In this edition of Workers World News, we look at two pandemics. As we continue to provide analysis of the COVID-19 pandemic, we also focus on the pandemic of racism and the killing of black people at the hands of police that has led to uprisings across the USA and the world.
Alex Hotz, in the lead article, makes clear that state violence against black people and the call for the abolition of police is not only an American issue but is highly relevant to the South African context. Hotz shows that this recent wave of Black Lives Matter protests further demands our attention because of the radical experiments in organising that have taken place and the important lessons these activists are teaching us about imagining and building a new world.
In Gender News, Leila Khan writes that the forms of organising that have emerged in both the Black Lives Matter movement and in community organising under COVID-19 lockdown in South Africa reflect a politics of care. She argues that this form of organising has its roots in feminism, and that care should be intentionally included in our activism so that we can build healthy and sustainable organisations in the fight against white supremacist capitalist patriarchy.

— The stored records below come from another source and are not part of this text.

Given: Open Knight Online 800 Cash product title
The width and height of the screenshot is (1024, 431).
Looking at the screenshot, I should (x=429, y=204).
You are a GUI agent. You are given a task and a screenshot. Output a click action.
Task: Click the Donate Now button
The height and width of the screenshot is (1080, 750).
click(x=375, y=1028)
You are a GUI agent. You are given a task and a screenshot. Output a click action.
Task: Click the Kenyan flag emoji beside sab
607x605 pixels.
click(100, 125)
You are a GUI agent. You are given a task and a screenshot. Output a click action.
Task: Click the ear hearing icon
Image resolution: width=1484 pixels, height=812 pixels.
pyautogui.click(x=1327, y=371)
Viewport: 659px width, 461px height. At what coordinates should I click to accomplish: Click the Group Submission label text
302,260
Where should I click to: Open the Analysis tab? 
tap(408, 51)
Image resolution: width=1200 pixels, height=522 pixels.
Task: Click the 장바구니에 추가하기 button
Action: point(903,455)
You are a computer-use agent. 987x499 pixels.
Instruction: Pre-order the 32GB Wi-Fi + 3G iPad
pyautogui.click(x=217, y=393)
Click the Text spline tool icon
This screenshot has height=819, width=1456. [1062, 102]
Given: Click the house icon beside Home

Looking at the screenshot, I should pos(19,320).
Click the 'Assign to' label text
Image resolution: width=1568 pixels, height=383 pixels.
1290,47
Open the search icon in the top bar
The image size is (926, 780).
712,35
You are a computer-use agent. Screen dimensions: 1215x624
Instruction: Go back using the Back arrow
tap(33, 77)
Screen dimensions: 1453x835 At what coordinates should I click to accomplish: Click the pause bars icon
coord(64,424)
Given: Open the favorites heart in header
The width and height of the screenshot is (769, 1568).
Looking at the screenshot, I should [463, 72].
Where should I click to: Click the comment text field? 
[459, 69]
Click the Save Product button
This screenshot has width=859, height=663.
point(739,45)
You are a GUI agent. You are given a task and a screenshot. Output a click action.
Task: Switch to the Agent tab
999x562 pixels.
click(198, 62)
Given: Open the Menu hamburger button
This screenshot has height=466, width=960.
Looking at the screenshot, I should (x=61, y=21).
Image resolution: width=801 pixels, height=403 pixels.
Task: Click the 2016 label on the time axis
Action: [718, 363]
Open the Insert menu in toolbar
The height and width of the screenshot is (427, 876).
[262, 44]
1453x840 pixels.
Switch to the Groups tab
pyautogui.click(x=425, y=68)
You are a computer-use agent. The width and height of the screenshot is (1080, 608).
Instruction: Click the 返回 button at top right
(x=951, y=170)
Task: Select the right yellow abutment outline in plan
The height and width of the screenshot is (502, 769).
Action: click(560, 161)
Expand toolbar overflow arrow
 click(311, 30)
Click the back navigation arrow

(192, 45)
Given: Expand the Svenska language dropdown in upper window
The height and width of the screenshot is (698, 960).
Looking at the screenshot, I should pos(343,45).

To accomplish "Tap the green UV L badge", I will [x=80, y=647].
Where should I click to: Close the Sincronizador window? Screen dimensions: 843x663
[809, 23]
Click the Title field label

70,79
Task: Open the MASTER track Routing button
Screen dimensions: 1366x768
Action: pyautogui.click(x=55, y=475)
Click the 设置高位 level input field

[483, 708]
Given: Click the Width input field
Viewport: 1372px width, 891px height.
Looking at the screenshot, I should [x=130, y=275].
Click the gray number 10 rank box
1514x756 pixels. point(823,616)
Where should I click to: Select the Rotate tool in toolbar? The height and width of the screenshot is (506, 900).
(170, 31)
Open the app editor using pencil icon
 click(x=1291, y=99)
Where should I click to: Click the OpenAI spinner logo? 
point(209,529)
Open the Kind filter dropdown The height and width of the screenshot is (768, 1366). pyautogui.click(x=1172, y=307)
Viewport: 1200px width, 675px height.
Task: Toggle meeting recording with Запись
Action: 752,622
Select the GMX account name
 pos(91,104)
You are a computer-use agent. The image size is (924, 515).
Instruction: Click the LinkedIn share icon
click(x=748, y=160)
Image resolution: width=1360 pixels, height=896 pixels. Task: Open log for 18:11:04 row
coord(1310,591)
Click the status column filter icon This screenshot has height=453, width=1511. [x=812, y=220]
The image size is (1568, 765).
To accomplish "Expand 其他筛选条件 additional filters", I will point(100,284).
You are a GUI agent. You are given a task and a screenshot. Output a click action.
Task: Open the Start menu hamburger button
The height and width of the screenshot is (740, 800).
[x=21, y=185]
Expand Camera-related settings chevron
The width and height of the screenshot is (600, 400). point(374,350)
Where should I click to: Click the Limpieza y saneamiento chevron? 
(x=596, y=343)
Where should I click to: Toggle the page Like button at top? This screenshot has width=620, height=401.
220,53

Three more articles focus on COVID-19 and analyse its impact at multiple different levels, from country-level to community-level. Given the lack of media attention placed on non-European countries who have successfully contained COVID-19, the International News article written by Dale McKinley looks at the examples of Cuba, Taiwan, Mauritius and Vietnam and asks what we can learn from them, noting their similarities of strong political will, functional public healthcare systems, and effective community organisations.
The Guest Article, written by Lynford Dor from Casual Workers Advice Office (CWAO), asserts that the infringement of worker rights and the weakening of labour institutions under COVID-19 lockdown have been the final nail in the coffin of South Africa’s post-apartheid industrial relations regime based on collective bargaining and cooperation. He argues that, continuing the pre-COVID-19 trend, we are likely to see a return to more conflictual labour relations as we had under the apartheid era.
In the My Struggle section, Abdul Karriem Matthews of the Bishop Lavis Action Community (BLAC) echoes the call of many working-class communities and organisations for a national school boycott in light of the COVID-19 pandemic, the government’s (mis)handling of school re-openings, and the disparity between public and private schools. The only way forward, he argues, is through the self-organisation of the working class!
Finally, the Educational Series continues from the previous edition, as Shawn Hattingh delves deeper into the development and operation of Democratic Confederalism as practiced in the Rojava revolution. Learning about this radical political concept is critically important, perhaps now more than ever, as we are confronted by COVID-19, a global recession, racial injustice, gender-based violence, environmental disaster, and the many other forms of violence caused by capitalism. We need as many tools and examples of successful alternative forms of organising as possible if we are build a new world.